--- Exercise goal ---
Every line from the one holding "Task: Open the" to the end of the entries should be repeated exactly, with the pictures left out.

** Opening Extracted entries block **

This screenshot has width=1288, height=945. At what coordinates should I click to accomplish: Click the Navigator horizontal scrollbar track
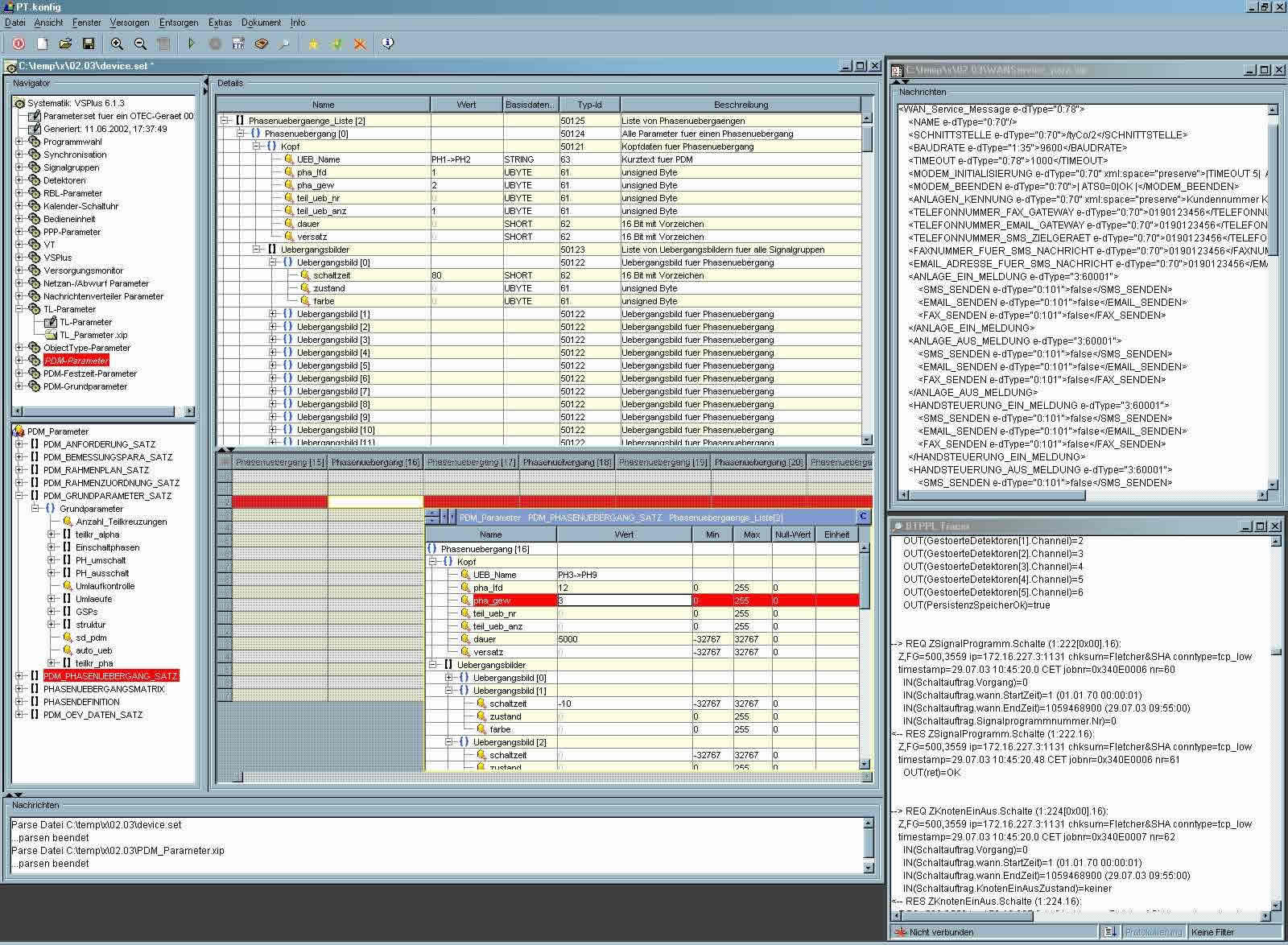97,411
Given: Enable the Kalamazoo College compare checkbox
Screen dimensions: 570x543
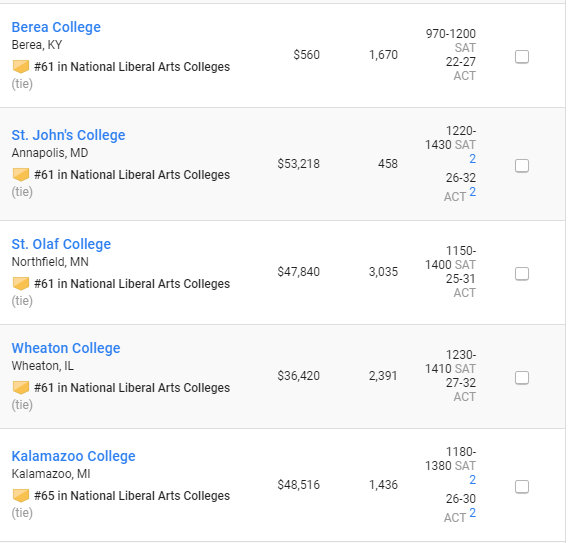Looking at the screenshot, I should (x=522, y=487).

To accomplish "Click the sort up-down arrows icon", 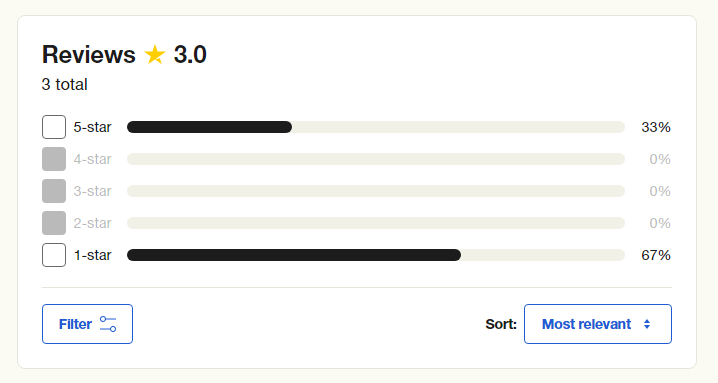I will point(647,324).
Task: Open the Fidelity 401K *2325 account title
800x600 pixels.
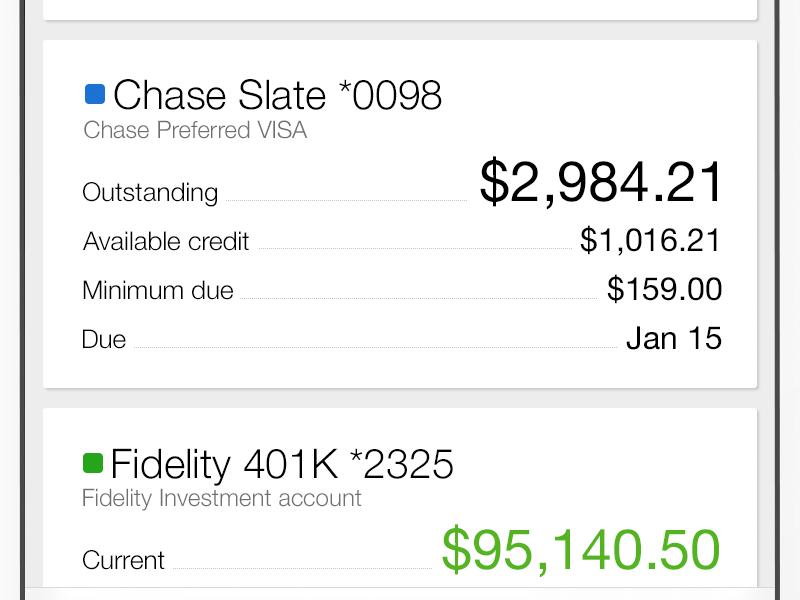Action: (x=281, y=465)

** Closing Extracted entries block **

--- Solved problem ---
Task: Open the Fidelity 401K *2325 account title
800x600 pixels.
Action: (x=281, y=465)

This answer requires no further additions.